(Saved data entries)
....................

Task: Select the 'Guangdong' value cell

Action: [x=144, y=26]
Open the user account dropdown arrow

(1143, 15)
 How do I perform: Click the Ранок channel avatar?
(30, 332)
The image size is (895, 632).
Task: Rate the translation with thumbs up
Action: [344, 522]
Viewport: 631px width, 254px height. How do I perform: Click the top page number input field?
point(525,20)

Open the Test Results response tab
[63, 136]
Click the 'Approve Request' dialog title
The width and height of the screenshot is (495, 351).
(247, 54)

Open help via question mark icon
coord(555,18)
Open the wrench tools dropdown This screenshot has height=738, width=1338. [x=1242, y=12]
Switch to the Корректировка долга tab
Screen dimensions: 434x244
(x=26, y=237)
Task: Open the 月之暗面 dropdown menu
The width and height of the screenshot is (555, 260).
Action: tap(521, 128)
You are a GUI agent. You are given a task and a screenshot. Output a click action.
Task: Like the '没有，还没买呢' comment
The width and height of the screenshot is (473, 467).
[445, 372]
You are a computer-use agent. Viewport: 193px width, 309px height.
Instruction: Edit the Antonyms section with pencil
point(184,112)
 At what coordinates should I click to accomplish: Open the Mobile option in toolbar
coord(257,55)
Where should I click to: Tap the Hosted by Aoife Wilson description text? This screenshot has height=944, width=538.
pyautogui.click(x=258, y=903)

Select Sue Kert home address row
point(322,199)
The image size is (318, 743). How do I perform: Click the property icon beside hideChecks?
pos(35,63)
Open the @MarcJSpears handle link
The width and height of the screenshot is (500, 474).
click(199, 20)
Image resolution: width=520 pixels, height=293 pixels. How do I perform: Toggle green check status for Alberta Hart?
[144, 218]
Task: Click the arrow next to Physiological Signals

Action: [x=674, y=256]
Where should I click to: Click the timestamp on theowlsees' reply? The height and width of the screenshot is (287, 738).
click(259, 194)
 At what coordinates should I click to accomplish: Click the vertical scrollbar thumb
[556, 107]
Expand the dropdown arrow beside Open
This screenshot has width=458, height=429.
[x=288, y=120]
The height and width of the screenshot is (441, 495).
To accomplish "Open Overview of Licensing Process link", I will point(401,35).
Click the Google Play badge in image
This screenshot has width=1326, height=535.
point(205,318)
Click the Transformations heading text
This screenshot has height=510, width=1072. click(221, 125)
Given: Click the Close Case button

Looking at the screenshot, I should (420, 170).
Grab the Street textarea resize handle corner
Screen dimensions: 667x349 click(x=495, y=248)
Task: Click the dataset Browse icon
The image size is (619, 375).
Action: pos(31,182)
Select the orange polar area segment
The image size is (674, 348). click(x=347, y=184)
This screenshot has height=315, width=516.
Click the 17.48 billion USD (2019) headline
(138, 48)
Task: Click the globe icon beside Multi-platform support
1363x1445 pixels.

....................

> **INSTRUCTIONS TO FOLLOW**
Output an identical copy of every record above.

> **TASK SOLUTION**
Task: Select the 'Guangdong' value cell

Action: [x=144, y=26]
Open the user account dropdown arrow

(1143, 15)
 How do I perform: Click the Ранок channel avatar?
(30, 332)
The image size is (895, 632).
Task: Rate the translation with thumbs up
Action: [344, 522]
Viewport: 631px width, 254px height. How do I perform: Click the top page number input field?
point(525,20)

Open the Test Results response tab
[63, 136]
Click the 'Approve Request' dialog title
The width and height of the screenshot is (495, 351).
(247, 54)

Open help via question mark icon
coord(555,18)
Open the wrench tools dropdown This screenshot has height=738, width=1338. [x=1242, y=12]
Switch to the Корректировка долга tab
Screen dimensions: 434x244
(x=26, y=237)
Task: Open the 月之暗面 dropdown menu
The width and height of the screenshot is (555, 260).
Action: tap(521, 128)
You are a GUI agent. You are given a task and a screenshot. Output a click action.
Task: Like the '没有，还没买呢' comment
The width and height of the screenshot is (473, 467).
[445, 372]
You are a computer-use agent. Viewport: 193px width, 309px height.
Instruction: Edit the Antonyms section with pencil
point(184,112)
 At what coordinates should I click to accomplish: Open the Mobile option in toolbar
coord(257,55)
Where should I click to: Tap the Hosted by Aoife Wilson description text? This screenshot has height=944, width=538.
pyautogui.click(x=258, y=903)

Select Sue Kert home address row
point(322,199)
The image size is (318, 743). How do I perform: Click the property icon beside hideChecks?
pos(35,63)
Open the @MarcJSpears handle link
The width and height of the screenshot is (500, 474).
click(199, 20)
Image resolution: width=520 pixels, height=293 pixels. How do I perform: Toggle green check status for Alberta Hart?
[144, 218]
Task: Click the arrow next to Physiological Signals

Action: [x=674, y=256]
Where should I click to: Click the timestamp on theowlsees' reply? The height and width of the screenshot is (287, 738).
click(259, 194)
 At what coordinates should I click to accomplish: Click the vertical scrollbar thumb
[556, 107]
Expand the dropdown arrow beside Open
This screenshot has width=458, height=429.
[x=288, y=120]
The height and width of the screenshot is (441, 495).
To accomplish "Open Overview of Licensing Process link", I will point(401,35).
Click the Google Play badge in image
This screenshot has width=1326, height=535.
point(205,318)
Click the Transformations heading text
This screenshot has height=510, width=1072. click(221, 125)
Given: Click the Close Case button

Looking at the screenshot, I should (420, 170).
Grab the Street textarea resize handle corner
Screen dimensions: 667x349 click(x=495, y=248)
Task: Click the dataset Browse icon
The image size is (619, 375).
Action: pos(31,182)
Select the orange polar area segment
The image size is (674, 348). click(x=347, y=184)
This screenshot has height=315, width=516.
Click the 17.48 billion USD (2019) headline
(138, 48)
Task: Click the globe icon beside Multi-platform support
1363x1445 pixels.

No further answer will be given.